■ **What you need to do**
From the entries that follow, report every line in which "account" occurs.

■ **Stored data**
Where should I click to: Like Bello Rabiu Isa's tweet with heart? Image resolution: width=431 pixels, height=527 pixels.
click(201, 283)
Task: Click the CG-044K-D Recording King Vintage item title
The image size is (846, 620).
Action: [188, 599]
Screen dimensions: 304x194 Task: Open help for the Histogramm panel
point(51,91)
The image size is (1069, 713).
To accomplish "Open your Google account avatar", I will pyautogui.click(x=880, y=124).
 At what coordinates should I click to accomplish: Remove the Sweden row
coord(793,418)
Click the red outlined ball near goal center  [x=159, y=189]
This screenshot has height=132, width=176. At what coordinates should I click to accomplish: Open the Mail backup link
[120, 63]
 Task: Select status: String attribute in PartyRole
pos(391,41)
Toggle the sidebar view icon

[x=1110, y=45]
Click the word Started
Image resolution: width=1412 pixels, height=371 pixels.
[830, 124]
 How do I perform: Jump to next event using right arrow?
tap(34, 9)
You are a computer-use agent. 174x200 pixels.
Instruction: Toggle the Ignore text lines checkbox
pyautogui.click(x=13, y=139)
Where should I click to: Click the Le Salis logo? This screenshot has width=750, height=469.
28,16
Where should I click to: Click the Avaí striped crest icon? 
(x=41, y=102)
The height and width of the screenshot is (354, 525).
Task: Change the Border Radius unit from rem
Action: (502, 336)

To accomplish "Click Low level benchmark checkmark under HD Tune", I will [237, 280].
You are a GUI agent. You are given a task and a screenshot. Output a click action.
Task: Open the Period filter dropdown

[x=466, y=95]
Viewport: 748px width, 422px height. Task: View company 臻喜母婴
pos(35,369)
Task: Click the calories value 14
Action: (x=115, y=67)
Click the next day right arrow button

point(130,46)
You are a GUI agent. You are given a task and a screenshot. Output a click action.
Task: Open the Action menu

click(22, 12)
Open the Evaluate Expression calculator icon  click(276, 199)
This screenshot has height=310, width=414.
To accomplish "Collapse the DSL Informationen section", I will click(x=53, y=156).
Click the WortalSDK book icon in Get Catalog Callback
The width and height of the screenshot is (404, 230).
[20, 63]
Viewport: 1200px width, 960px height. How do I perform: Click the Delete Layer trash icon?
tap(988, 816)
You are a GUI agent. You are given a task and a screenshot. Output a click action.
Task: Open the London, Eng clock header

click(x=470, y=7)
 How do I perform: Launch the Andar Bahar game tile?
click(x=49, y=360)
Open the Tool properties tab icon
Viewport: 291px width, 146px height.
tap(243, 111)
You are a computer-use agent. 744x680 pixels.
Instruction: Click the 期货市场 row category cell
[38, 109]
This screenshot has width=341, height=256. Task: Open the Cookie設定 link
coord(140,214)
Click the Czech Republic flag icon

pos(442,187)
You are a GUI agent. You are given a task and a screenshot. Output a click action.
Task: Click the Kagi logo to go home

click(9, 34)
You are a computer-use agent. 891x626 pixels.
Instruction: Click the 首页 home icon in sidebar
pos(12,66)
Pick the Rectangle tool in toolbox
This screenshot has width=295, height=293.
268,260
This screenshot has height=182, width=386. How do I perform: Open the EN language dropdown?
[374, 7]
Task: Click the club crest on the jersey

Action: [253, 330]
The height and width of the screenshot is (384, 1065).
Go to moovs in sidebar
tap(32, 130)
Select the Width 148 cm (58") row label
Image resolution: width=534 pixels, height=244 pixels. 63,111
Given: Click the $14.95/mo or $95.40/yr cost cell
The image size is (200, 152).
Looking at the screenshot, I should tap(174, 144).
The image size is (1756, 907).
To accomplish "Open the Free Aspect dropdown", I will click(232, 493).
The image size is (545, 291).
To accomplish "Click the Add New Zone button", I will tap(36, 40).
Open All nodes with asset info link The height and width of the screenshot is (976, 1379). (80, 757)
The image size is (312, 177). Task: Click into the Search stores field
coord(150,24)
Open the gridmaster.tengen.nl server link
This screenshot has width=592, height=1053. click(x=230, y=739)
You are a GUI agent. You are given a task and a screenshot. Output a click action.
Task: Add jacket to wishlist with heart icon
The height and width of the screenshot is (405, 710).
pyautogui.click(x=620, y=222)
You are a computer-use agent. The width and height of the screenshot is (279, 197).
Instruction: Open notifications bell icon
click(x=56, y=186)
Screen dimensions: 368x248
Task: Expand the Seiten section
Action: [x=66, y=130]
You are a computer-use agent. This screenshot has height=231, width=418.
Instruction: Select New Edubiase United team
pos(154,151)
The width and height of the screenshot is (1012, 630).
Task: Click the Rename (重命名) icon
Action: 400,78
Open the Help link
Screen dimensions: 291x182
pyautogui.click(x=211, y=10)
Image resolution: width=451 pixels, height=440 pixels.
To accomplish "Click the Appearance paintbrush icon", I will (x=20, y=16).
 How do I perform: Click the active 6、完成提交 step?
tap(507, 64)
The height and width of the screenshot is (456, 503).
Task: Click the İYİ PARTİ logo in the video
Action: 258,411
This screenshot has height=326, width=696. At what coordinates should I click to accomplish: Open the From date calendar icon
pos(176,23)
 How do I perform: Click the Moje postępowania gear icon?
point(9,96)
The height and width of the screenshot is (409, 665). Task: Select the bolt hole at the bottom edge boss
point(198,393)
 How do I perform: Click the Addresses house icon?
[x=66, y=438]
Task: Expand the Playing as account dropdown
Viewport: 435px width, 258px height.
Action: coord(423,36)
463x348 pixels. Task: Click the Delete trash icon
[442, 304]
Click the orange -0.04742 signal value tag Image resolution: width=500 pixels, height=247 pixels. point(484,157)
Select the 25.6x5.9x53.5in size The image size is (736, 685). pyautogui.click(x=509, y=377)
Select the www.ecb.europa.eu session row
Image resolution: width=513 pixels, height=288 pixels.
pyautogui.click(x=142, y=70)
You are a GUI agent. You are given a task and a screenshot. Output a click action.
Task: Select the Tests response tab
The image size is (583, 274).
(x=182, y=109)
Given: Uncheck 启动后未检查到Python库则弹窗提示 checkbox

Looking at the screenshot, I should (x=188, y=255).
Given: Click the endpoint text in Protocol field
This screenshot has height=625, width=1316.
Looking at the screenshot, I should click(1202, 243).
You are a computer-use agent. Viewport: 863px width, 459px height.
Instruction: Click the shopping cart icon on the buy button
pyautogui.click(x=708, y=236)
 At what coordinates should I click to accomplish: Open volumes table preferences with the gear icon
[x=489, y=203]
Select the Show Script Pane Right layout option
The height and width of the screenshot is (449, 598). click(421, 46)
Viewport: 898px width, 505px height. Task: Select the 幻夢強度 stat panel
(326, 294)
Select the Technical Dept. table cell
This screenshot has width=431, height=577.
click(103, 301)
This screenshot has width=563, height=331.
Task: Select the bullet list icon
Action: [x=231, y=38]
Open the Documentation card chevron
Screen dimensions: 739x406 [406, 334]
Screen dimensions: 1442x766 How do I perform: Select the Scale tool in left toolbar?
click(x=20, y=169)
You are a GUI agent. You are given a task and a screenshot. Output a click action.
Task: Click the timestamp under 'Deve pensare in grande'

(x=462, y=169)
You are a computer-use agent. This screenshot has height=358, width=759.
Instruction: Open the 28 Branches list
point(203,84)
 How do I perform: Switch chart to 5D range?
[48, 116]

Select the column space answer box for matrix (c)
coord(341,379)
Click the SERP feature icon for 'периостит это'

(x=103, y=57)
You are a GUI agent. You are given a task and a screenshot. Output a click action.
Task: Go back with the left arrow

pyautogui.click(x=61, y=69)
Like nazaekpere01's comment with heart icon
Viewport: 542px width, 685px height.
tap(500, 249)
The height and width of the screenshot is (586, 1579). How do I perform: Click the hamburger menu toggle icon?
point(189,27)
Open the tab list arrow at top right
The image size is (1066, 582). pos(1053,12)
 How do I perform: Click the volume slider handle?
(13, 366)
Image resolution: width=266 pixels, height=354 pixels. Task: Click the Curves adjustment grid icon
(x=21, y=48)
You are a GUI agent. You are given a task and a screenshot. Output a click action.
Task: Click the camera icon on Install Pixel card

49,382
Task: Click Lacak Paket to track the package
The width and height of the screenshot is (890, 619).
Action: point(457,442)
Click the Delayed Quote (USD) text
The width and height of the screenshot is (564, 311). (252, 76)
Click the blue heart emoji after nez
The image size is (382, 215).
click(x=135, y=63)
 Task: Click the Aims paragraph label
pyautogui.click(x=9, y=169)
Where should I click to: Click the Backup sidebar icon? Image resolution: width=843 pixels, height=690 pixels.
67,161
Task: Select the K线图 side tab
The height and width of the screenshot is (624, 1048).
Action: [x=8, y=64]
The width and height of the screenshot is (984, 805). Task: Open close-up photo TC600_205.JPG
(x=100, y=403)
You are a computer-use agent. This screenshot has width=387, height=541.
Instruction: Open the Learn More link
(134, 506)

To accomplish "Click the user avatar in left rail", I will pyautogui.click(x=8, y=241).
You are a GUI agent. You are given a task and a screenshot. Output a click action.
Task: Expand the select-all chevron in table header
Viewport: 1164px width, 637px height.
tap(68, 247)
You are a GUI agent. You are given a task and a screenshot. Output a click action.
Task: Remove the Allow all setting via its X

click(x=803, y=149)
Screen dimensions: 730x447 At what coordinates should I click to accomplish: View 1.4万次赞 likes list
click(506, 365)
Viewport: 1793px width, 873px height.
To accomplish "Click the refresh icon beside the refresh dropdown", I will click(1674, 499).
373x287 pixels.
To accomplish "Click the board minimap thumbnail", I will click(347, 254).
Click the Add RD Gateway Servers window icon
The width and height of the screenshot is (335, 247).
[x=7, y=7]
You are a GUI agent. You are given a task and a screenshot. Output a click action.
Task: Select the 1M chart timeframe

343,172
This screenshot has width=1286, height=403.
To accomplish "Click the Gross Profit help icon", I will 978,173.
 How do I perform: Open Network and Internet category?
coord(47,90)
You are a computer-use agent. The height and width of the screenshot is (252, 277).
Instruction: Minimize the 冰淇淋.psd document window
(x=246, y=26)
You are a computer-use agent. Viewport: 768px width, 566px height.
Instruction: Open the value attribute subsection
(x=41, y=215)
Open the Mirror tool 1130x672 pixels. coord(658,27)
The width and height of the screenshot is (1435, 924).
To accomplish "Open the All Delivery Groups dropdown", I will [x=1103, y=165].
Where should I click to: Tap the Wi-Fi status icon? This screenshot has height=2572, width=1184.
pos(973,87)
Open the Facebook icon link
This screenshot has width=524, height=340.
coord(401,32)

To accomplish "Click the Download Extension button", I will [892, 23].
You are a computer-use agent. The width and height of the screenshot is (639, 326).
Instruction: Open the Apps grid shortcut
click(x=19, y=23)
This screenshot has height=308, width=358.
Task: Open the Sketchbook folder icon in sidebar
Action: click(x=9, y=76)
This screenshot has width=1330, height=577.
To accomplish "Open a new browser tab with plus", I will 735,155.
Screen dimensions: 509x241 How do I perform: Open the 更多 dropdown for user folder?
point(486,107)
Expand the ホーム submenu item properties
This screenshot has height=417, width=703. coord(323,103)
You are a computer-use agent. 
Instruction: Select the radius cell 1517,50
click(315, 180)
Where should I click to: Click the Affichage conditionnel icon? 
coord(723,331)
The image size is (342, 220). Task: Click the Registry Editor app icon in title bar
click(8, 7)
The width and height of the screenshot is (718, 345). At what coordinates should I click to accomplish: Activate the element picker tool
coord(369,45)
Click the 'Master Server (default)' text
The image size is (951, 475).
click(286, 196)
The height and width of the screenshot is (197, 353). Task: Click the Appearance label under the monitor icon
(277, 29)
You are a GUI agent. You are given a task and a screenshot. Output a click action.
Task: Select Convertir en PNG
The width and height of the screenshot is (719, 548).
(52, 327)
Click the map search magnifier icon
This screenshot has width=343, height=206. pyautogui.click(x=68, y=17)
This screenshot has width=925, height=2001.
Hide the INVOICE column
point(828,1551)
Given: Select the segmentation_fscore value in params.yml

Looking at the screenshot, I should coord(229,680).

■ **Final answer**
To accomplish "Open your Google account avatar", I will pyautogui.click(x=880, y=124).
Task: Expand the Playing as account dropdown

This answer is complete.